The pages of my fairly new journal are already coming loose.
And, yes, I can relate to falling apart, coming loose. I fall away. I try putting my life back together, but I discover that some areas of my life are still out of order. Sometimes I’m not sure where I fit in.
I’ve been using different size paperclips to keep the journal together. Small paperclips hold together a clump of loose pages, and larger paperclips attach those smaller bundles to the sturdy cover.
This whole thing is a picture of why we need each other. When I come loose and feel like I’m falling apart, I need to be attached to others. Sometimes I’m bundled together with others who have also come loose. We gather together as each of us confesses to the ways we have individually come undone.
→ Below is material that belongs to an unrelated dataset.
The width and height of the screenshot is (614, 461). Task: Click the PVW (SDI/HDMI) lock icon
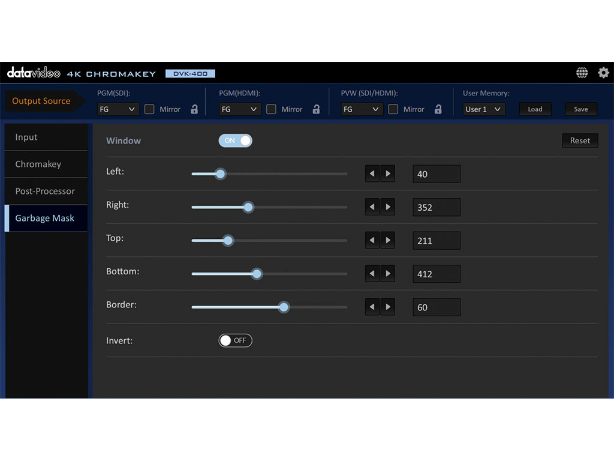pyautogui.click(x=438, y=109)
It is actually our “undone-ness” that we have in common and that paradoxically brings us back together.
This reunited sense of order and togetherness is good, but incomplete by itself. Just as larger paperclips hold a small group of loose papers to the sturdy cover, I need to find ways to also connect with people who have a stronger, more mature hold on Christ. I like attachment to that small, select group of others with whom I share so much in common, but I need to cling to a larger community – to the Book as a whole.
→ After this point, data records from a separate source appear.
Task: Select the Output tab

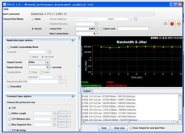Action: coord(87,91)
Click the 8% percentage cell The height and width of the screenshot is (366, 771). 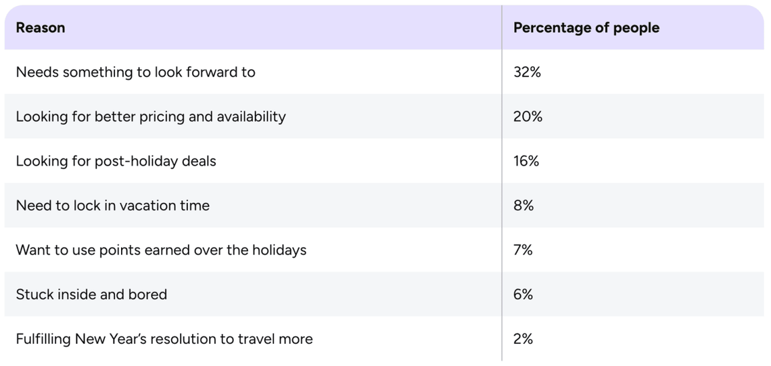[523, 206]
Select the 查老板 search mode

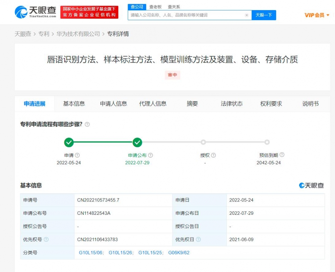pos(155,7)
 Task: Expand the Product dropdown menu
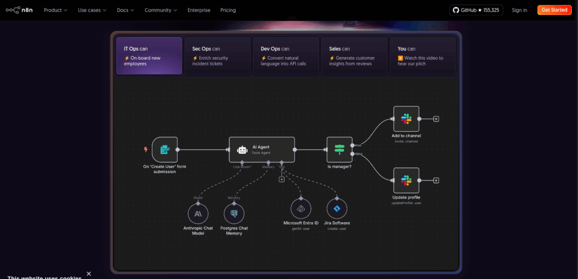(x=55, y=10)
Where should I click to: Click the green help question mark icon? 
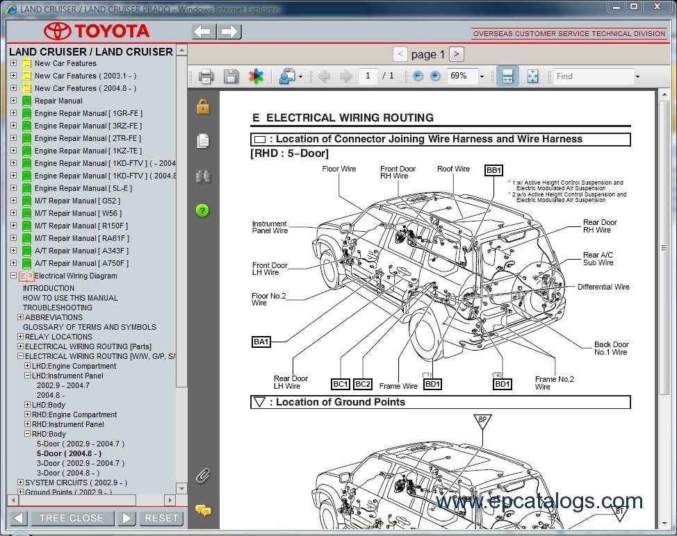[203, 211]
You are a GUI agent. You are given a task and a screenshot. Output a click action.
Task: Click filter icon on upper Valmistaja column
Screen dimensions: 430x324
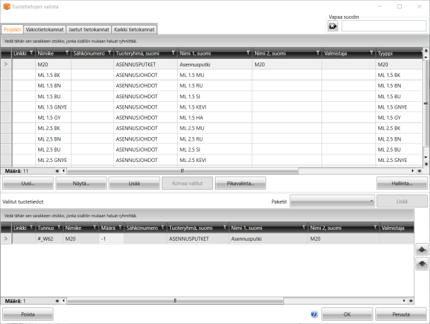point(371,53)
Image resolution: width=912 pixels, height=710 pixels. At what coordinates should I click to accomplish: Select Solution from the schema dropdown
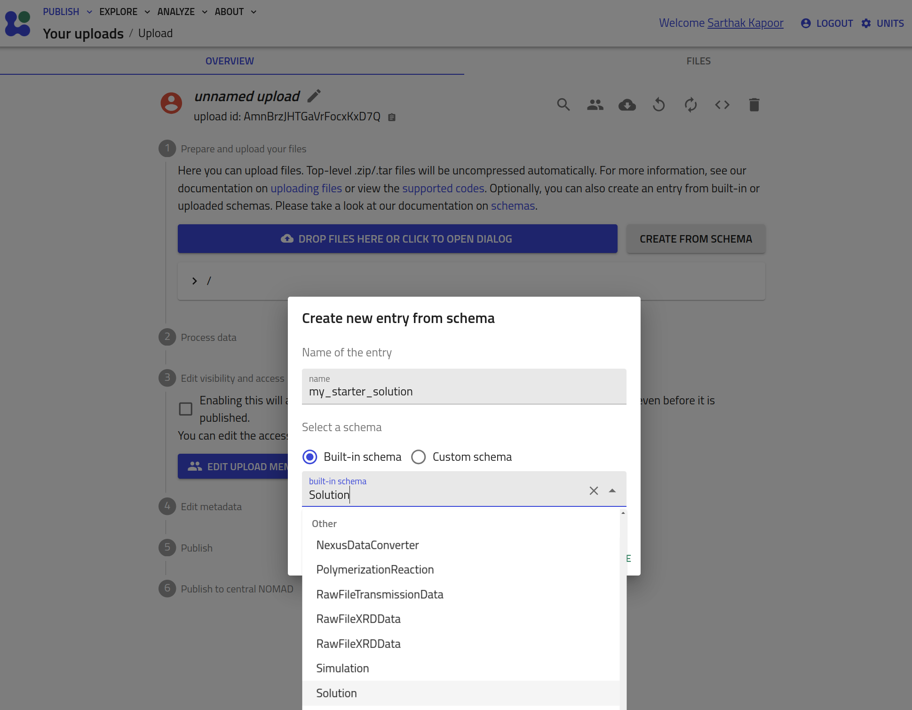pyautogui.click(x=336, y=693)
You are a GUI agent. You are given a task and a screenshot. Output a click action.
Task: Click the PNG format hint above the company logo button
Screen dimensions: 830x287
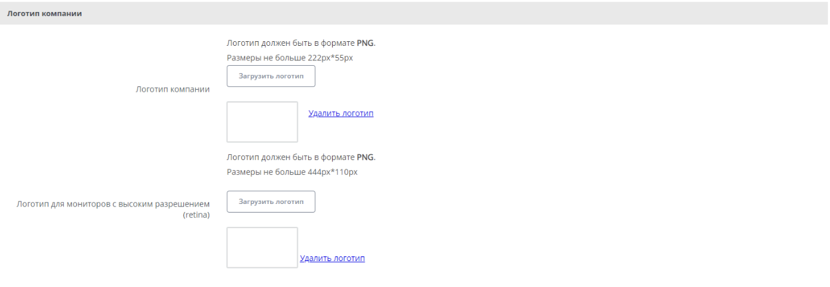(301, 44)
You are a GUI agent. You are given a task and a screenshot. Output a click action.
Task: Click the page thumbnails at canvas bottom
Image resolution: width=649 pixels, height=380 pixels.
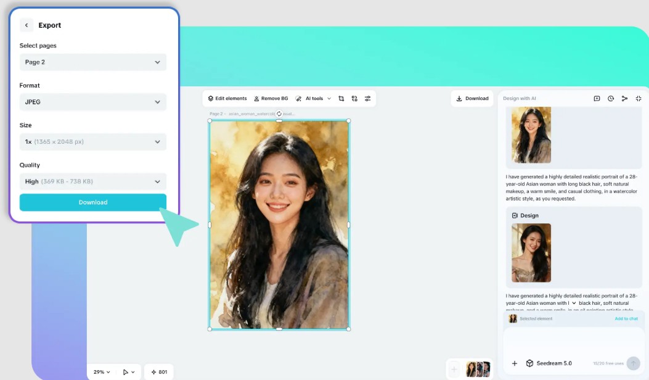coord(478,369)
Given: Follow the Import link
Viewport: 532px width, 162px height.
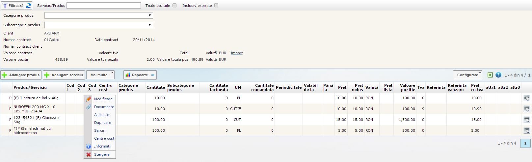Looking at the screenshot, I should click(236, 53).
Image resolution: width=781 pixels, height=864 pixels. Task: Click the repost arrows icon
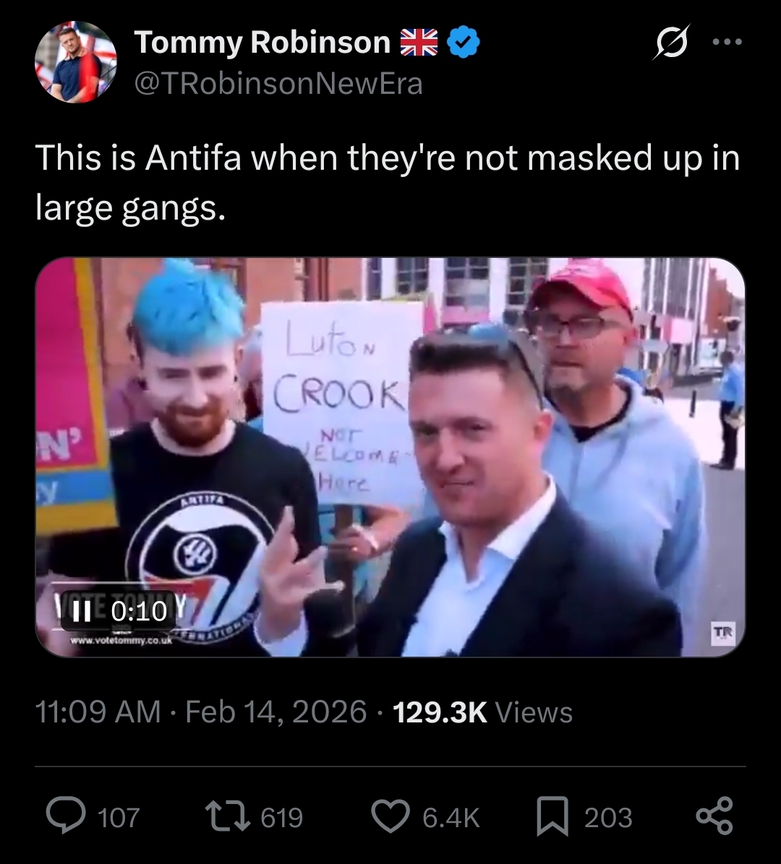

It is in this broader, big paperclip way that I realize that I as an individual page am graciously included in the larger story of God that He began writing thousands of years ago.
excellent! i need paperclips at this moment in my life. I need a paperclip for “family”. do you have one I could borrow for awhile?
Don’t you just enjoy those paperclips that come in various colors? They show the divesity we have in the body of Christ. There are days when we need the serious colored ones and then there are days we need to be around the cheerfully colored ones.
I have been doing some more thinking about your paperclip post. To add to what I commented earlier: sometimes I need the paperclip of a Joel Osteen and other times I need the paperclip of a Charles Stanley.
Reminds me of that hymn, “Blessed Be the Tie that Binds”, which might be sung “Blessed be the Paperclip that Binds” (“our hearts in Christian love…”). Thanks for keeping us thinking, Gary.